++++ GIVEN PASSAGE
Sunday, November 20, 2005

Something’s Changed

Continued from previous entry.

I didn’t notice the change right away. Life seemed to go on as usual, though the temptations and the battle had ended. But I kept thinking about the flow of the Holy Spirit. Somehow I’d never thought of things in those terms. No way do I want to block His flow in me. I want to stay filled and overflowing.

That same week I had started an online course called The Lord’s Table at www.settingcaptivesfree.com. It’s a free, 60-day, one-lesson-per-day course with a lesson each day. The premise is that we often overeat because we’re hungry for something other than food. I know I often eat when I’m in emotional pain or need comfort of some kind—in fact the same conditions that provoke me to masturbate are what also prompt me to overeat. Jesus said, “I am the bread of life,” and invites us to “eat” Him. The course focuses on the importance of filling up on Jesus instead of food, providing a great companion for me to the recognition that I want to keep the Holy Spirit flowing to and through me. It has helped to remind me of the importance of filling up with God which, of course, facilitates the flow of the Holy Spirit.

I’ve enjoyed things like simply lying in bed on a morning I don’t have to get up early, and soaking in God’s presence. Interestingly, this morning I was editing an essay for one of my sons. The topic was a comparison and contrast of Coleridge and Blake’s views of Christianity as seen through their poetry—an odd topic for someone who seems to have no interest in Christ.

He wrote, "Innocence plays a large role in Christianity in that the innocent, unknowing child is spotless of sin, and therefore instantly gains entrance to the kingdom of heaven; this is seen also in Blake's “A Cradle Song”, wherein the Christ Child's image is likened to the image of all newborns and shows that experience is what hardens the human soul."

That got me to thinking. If it is experience that hardens the human soul, and my experience and all I've read and been taught would substantiate this, then would not experience be what would soften it? The experience that hardens is the experience we have with sinful man and its wounding power. The experience that heals is the experience we have with holy God and His healing power.

God has given me some wonderful experiences with Him and it seems that this latest experience with Him—the repenting, renouncing, breaking and blessing—has caused a softening and healing in me I didn’t expect.

It began to show before I was aware of its existence—as people began to remark on the difference in me. I noticed it last Sunday when I went out to eat twice with friends and both times found myself eating only half of what I would normally eat and being completely satisfied. I noticed it when my husband got mad at me and refused to talk for several days and I didn’t fall apart. I’ve noticed it in the peace, confidence and joy that has sneaked into my life. And friends continue to remark on the change.

God is good.

Saturday, November 19, 2005

Repenting, Renouncing, Breaking and Blessing

Continued from previous entry.
++++++++
++++ RECORDED DATA
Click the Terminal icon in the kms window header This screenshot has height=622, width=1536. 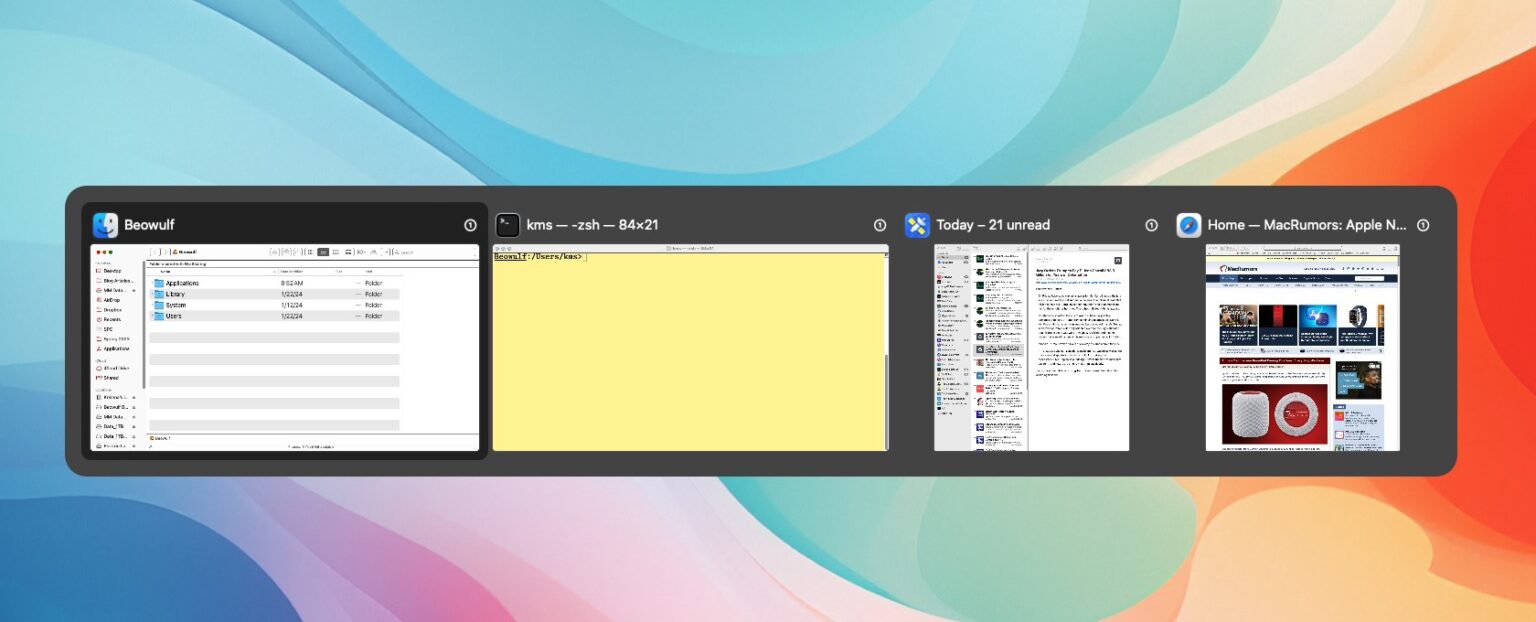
++++++++
* TASK INSTRUCTIONS
(A) In the faith blog, translate this sentence into Spanish: "Life seemed to go on as usual, though the temptations and the battle had ended."
(B) According to the faith blog, how many days does The Lord’s Table course last?
(C) Go on with the faith blog from its final line.

* THE ANSWERS
(A) La vida pareció seguir como de costumbre, aunque las tentaciones y la batalla habían terminado.

(B) It is a 60-day course.

(C)
God, I repent. I repent of masturbating and thinking it was okay; for giving into the lies that had me believing it was okay. I repent of thinking that since I’d masturbated once I could keep on doing it. I repent of liking my erotic dream and wanting it to continue—of not trying to get out of it. I repent of using food to comfort myself in my discombobulation. I repent for shutting you and your Spirit out in my righteous indignation over what happened at the conference. God, I don’t want to ever masturbate again. It opens too many doors to the enemy. I don’t want to shut You out, regardless of what happens. I want to believe only the truth and recognize the lies for what they are. I don’t want to enjoy sex with anyone but my husband—not even in dreams. God, I don’t want to use food for comfort or to fill my loneliness. I don’t want to use sex that way either.

I renounce the lie that I have believed—the lie that masturbation is okay if I don’t allow my thoughts to go to lust or fantasy. I renounce the desire to have sexual pleasure apart from my husband. I renounce the desire to give myself comfort through masturbation and I renounce the lie that masturbation will give me any comfort or help me feel better when I’m unhappy, lonely, out of sorts or any other negative feeling.

I break off all residue of my sin. I break off all connection to all I’ve renounced. I break off the spirit of Jezebel. I want nothing to do with you. I break off all lying spirits and all deceiving spirits. (Lord, what else should I break off?)

Father, thank you for Your forgiveness. I want to walk in the blessings of repentance. I choose to walk in Your ways. I love You.

To be continued.

Jezebel Spirit?

Continued from previous entry.

I wanted to talk to someone about what had been happening, but who? The people who might have insight weren't available. I knew that somehow the door had been opened at the point of the troubling matter at the conference. But how? Why? I sat down and began to write everything down, trying to figure it all out. I couldn't. What I could do was confess to God and ask His forgiveness and His protection.

Finally, I got a chance to talk to a friend knowledgeable in these matters. She had a number of things to say but one, which she didn't have time to elaborate on, stuck with me. She mentioned the Jezebel spirit. I’ve heard of this before but never had anyone explain what it is so I went to do some research.

The idea of this spirit comes from Revelation 2:20. “I have this against you: You tolerate that woman Jezebel, who calls herself a prophetess. By her teaching she misleads, seduces my servants into sexual immorality and the eating of food sacrificed to idols.” That’s exactly what happened! I was seduced into sexual immorality! Seduced by lies I accepted as truth. I need to do more studying and I want to examine how/if this connects to what was taught at the conference but for now I'm just applying it to what happened to me personally and the choices I made.

The Jezebel spirit seduces. It comes "...to draw us away from God and His Truth, by seductive means! Seduction is subtle. It does not blatantly state, 'I come to draw you away.' It comes in disguise. It seems to be ok. It desires to convince one that it too is of God, and hence, can be trusted...."(1) That's what happened to me.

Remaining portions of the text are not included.